Making Homeschool CD's--increase learning with less energy!

One trick that really helps me is my daughter's morning routine. I should add that I've been having to prompt her lately to get back in the habit of doing it promptly in the morning. But still it's a life saver.

In addition to practicals like getting dressed, her routine includes her math page (unless we are to a new lesson), hand exercises, writing in her journal (the date, and right now she is writing her phone number to help her learn it--before she was practice her name with lowercase), and her CD.

I make the CD on the computer. It includes a bible verse memory song (even though I haven't been working with her on the memory lately--at least she's hearing it and we'll work on it eventually), her German lesson(Power Glide), and a story. When she is learning math facts, those songs are included as well. Next year I will be including Audio Memories Geography Songs.


The stories come from several online sources such as:

http://www.kiddierecords.com/2006/index.htm (Thanks Cara!)--These are old records with classic stories, books, etc.

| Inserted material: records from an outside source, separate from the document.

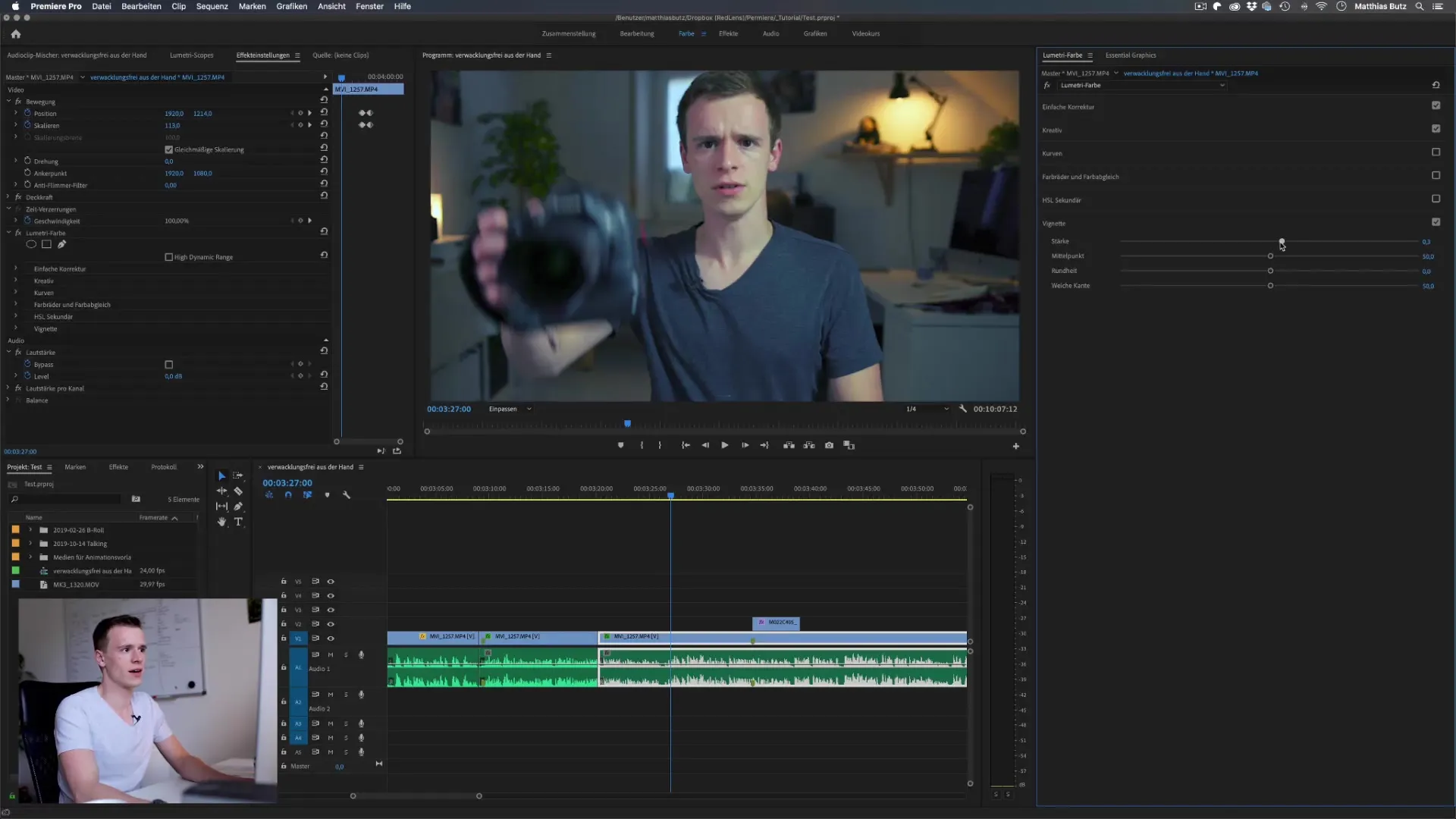Screen dimensions: 1456x819
Task: Open the Sequenz menu
Action: pyautogui.click(x=212, y=6)
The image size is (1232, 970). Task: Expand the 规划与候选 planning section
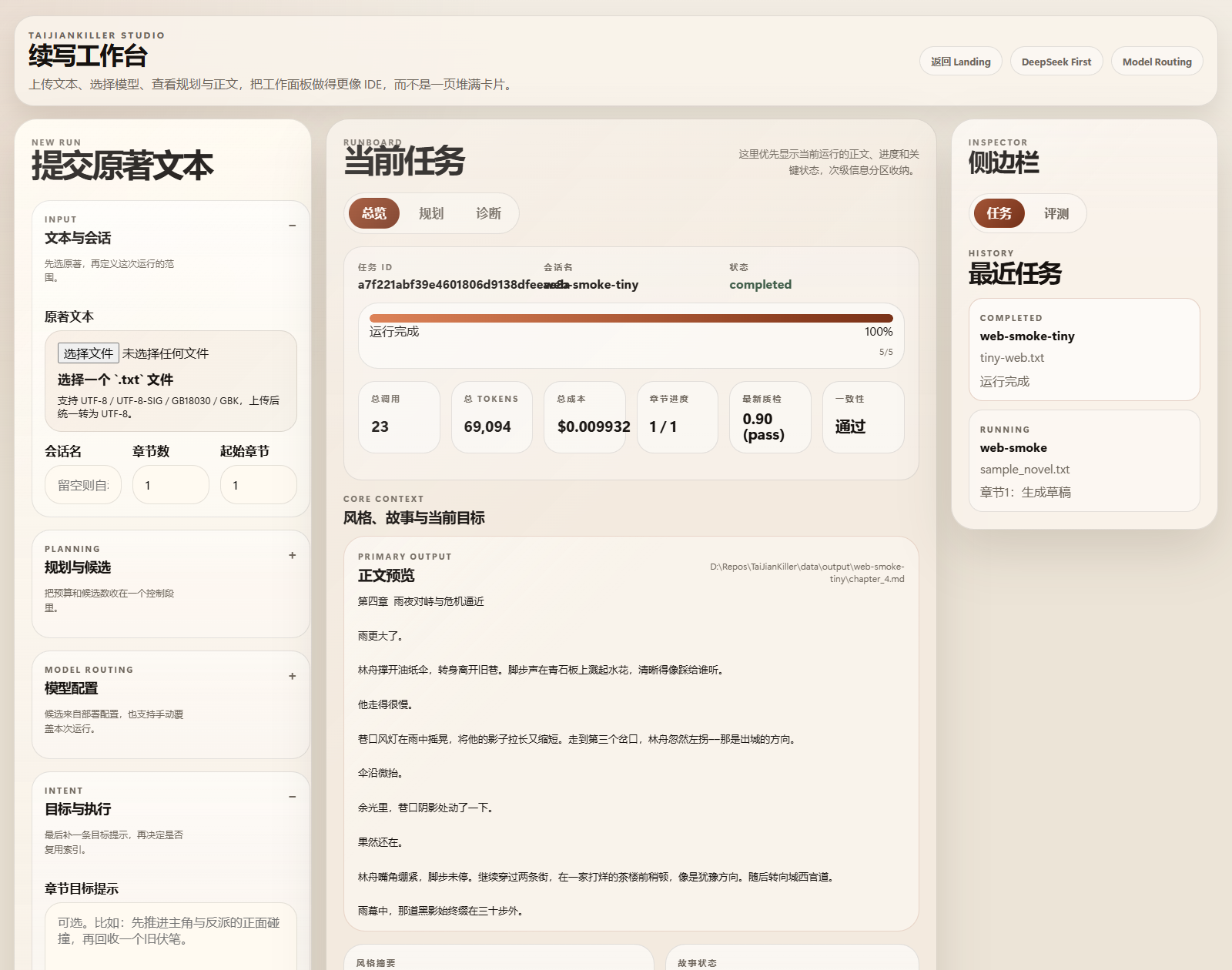coord(292,554)
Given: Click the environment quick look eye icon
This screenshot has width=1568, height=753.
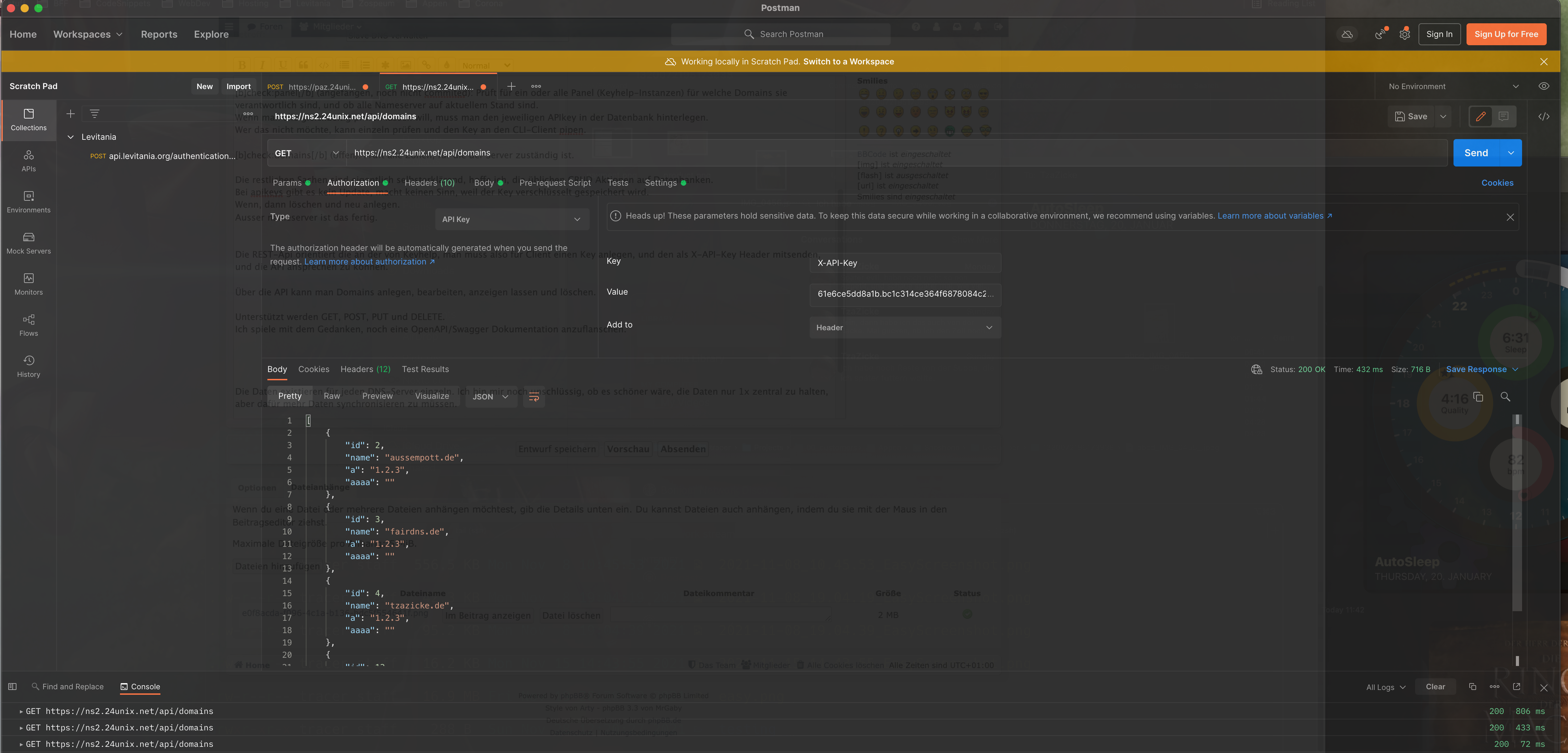Looking at the screenshot, I should point(1544,86).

http://www.homeschoolradioshows.com/ You sign up for a weekly e-mail to get various stories--after a while you get quite a collection. These are mostly old radio programs--many are historical or based on literature.

http://www.write2teach.com/books-hr/index.php This is Aesop's Fables--14 volumes--284 stories. I would assume that's the complete collection! :)


http://storynory.com/2006/09/24/alices-adventures-in-wonderland-by-lewis-carroll/ is Alice in Wonderland.

http://lightupyourbrain.com/audio-stories-for-children.html Here's more including a couple Beatrix Potter stories.


http://www.archive.org/details/fifty_famous_stories_lc_librivox is Fifty Favorite Stories Retold by James Baldwin.

Several of these links have other stories on the same site if you want to look around.

Listening to stories is partly a fun reward for getting the other work done and she can skip it if she wants. But it also helps with auditory processing--which helps with the phonics side of reading. And I try to include stories that relate to our history when possible. But of course lots of them are just plain fun. But I love knowing that there is learning going on, even when I can't yet drag myself out of bed. (And for you healthy folks who don't relate--I'm not talking willpower--I'm talking--my body won't go!)